• **Problem requirements**
Below are entries; copy exactly the lines from the one with "Expand the TaakId dropdown" through the one with "Image resolution: width=1045", both included, and leave out the rest.

═══ Dataset extract ═══

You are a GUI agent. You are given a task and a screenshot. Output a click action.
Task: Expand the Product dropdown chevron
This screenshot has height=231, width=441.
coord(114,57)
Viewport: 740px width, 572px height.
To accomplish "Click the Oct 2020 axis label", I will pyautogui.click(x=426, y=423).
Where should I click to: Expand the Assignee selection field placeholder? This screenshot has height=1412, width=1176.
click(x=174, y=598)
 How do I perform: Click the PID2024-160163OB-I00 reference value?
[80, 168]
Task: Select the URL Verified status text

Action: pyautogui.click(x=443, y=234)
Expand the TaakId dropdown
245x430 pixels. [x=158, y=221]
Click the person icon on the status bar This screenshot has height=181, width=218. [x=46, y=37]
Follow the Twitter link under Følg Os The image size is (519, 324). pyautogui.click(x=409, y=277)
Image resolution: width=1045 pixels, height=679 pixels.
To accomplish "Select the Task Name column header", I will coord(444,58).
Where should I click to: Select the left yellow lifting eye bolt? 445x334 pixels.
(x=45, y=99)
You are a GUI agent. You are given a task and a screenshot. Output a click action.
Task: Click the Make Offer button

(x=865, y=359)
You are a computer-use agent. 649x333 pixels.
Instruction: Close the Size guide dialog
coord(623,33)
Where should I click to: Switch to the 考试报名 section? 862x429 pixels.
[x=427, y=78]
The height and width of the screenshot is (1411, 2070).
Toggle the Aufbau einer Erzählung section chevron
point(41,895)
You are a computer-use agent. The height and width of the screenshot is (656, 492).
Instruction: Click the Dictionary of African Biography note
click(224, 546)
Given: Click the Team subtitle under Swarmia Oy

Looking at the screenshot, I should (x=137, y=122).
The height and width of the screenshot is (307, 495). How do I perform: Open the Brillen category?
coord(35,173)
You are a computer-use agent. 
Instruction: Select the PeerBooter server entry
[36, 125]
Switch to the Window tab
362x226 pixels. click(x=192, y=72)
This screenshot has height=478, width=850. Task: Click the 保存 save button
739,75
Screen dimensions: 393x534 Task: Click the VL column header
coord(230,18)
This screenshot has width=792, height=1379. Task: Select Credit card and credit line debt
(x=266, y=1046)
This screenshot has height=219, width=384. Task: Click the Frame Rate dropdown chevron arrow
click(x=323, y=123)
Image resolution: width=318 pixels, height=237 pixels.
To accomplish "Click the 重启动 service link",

═══

• **Solution to the exercise**
Expand the TaakId dropdown
245x430 pixels. [x=158, y=221]
Click the person icon on the status bar This screenshot has height=181, width=218. [x=46, y=37]
Follow the Twitter link under Følg Os The image size is (519, 324). pyautogui.click(x=409, y=277)
Image resolution: width=1045 pixels, height=679 pixels.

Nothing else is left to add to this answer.